Na época de Tobin, debate econômico era mais honesto

PAUL KRUGMAN

James Tobin , professor da Universidade Yale, prêmio Nobel de Economia e assessor de John F. Kennedy, morreu anteontem. Era um excelente economista e um homem notavelmente bondoso. Sua morte para mim parece simbolizar o fim de uma era na qual o debate econômico era a um só tempo mais gentil e muito mais honesto do que hoje.
Tobin era um desses teóricos da economia cuja influência atinge lugares tão distantes a ponto de tornar seus discípulos pessoas que sequer ouviram falar de seu nome. Era também, no entanto, uma figura pública, e durante muito tempo foi o mais proeminente defensor de uma ideologia que poderíamos denominar keynesianismo de livre mercado, uma crença em que os mercados são bons, mas funcionam melhor caso o governo esteja sempre pronto a conter excessos.
De certa maneira, Tobin era o neodemocrata original. É irônico que algumas de suas idéias essencialmente moderadas tenham sido roubadas por extremistas da direita e da esquerda.
Tobin foi um dos economistas que trouxe a revolução keynesiana para os EUA. Antes parecia haver pouco terreno intermediário, na economia, entre o laissez-faire fatalista e a intervenção governamental pesada, e, já que às políticas do laissez-faire vinha sendo imputada a culpa pela Grande Depressão, era difícil ver como a economia de mercado poderia sobreviver. John Maynard Keynes mudou tudo isso: com o uso sensato das políticas monetária e fiscal, sugeriu um sistema de livre mercado seria capaz de evitar futuras depressões.
O que James Tobin acrescentou às idéias de Keynes? Basicamente, tomou o keynesianismo cru e mecanicista que prevalecia nos anos 40 e o transformou em uma doutrina muito mais sofisticada, que se concentrava nos cálculos de ganhos e perdas que os investidores precisavam realizar entre o risco, o retorno e a liquidez.

Rival do monetarismo
Nos anos 60, o keynesianismo desenvolvido por Tobin fez dele o mais conhecido oponente intelectual de Milton Friedman, então advogado da doutrina rival (e bastante ingênua) conhecida como monetarismo. A bem da verdade, a insistência de Friedman em que as mudanças na base monetária explicam todos os altos e baixos da economia não resistiu ao teste do tempo. O foco de Tobin, no preço dos ativos como força propulsora por trás das flutuações econômicas, jamais pareceu mais correto. (Friedman é um grande economista, mas sua reputação depende, hoje, de outros trabalhos.)
Tobin talvez seja mais conhecido no presente por duas idéias políticas, ambas "sequestradas", como ele mesmo dizia, por pessoas de cujas opiniões ele não compartilhava.
Primeiro, Tobin era a força intelectual por trás do corte de impostos adotado no governo Kennedy, que deu início ao boom dos anos 60. A ironia é que hoje em dia os cortes de impostos são em geral elogiados pelos conservadores mais linha-dura, que os encaram como elixir capaz de curar qualquer que seja o mal que nos aflija. Tobin não concordava com isso. Na verdade, participei de um painel de especialistas com ele ainda na semana passada, e ele defendeu com o vigor de sempre que a situação atual da economia requeria um aumento de gastos, e não um corte de impostos.

▶ TAREFA PROPOSTA A:
No trecho sobre James Tobin, qual doutrina rival Milton Friedman defendia nos anos 60?
▶ TAREFA PROPOSTA B:
Extraia dos registros as linhas que começam na que contém "The image size" e terminam no fim dos registros, incluindo essa primeira linha. Repita-as sem mudar nada e deixe as imagens de fora.
O trecho e os registros não têm nenhuma relação entre si.

▶ DADOS FORNECIDOS:

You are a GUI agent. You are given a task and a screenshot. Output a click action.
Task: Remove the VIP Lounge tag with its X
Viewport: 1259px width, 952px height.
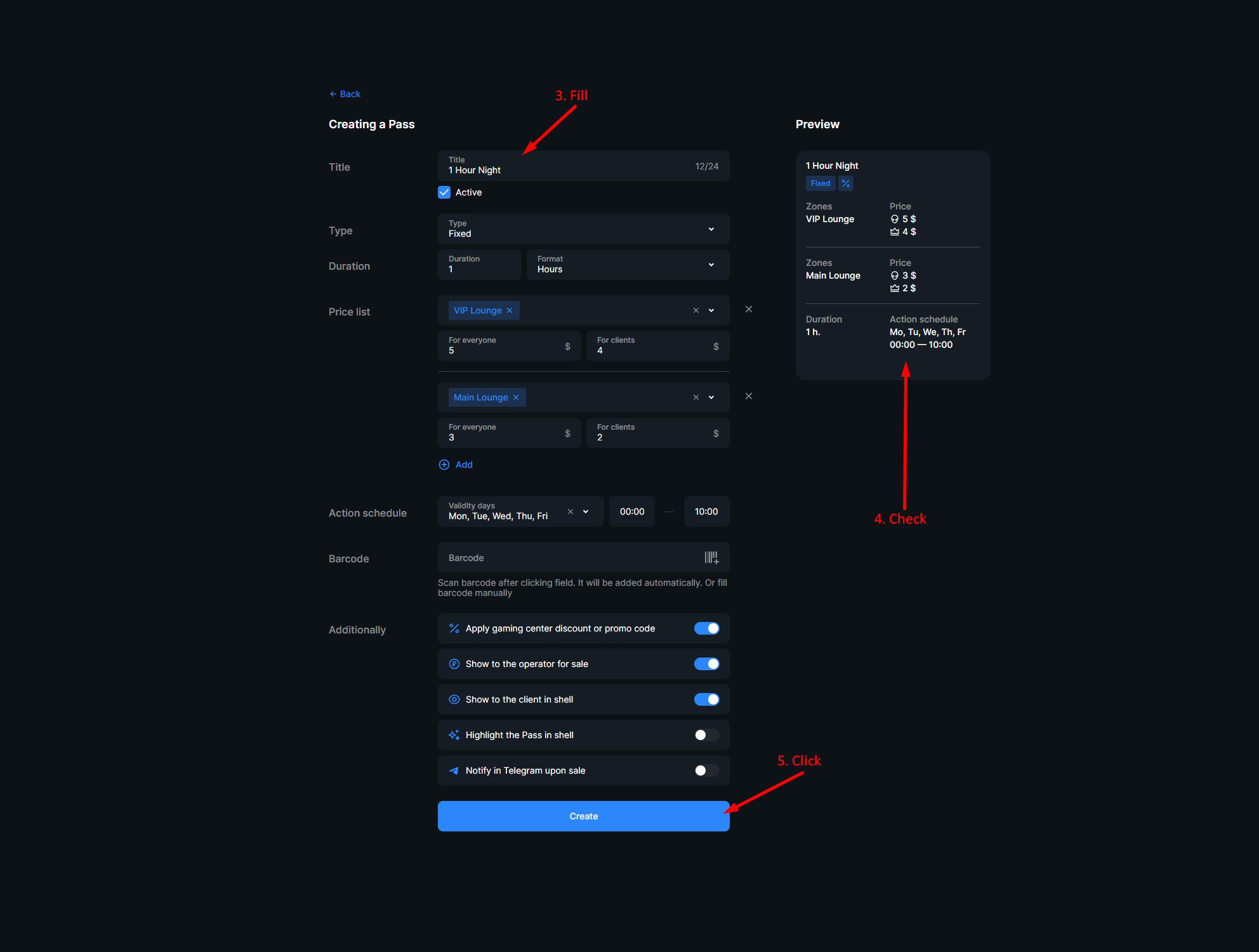(510, 310)
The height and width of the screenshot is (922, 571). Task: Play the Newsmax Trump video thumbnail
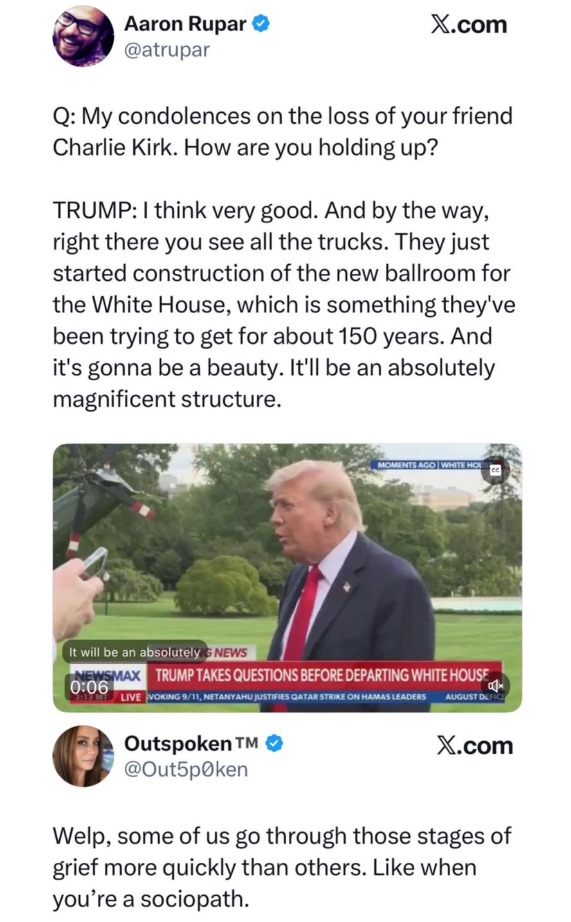(287, 577)
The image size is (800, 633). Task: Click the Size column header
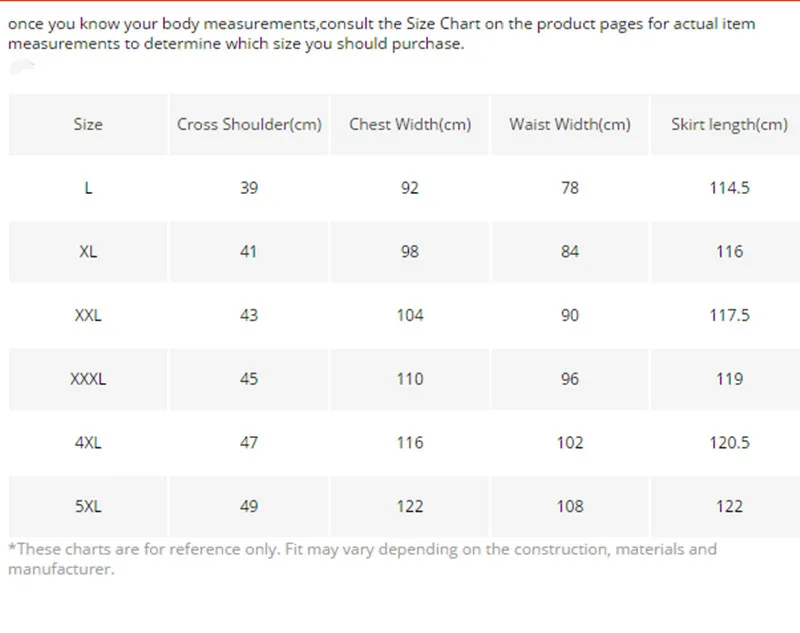[x=88, y=125]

▶ RESPOSTA FINAL A:
O monetarismo.

▶ RESPOSTA FINAL B:
The image size is (800, 633). Task: Click the Size column header
[x=88, y=125]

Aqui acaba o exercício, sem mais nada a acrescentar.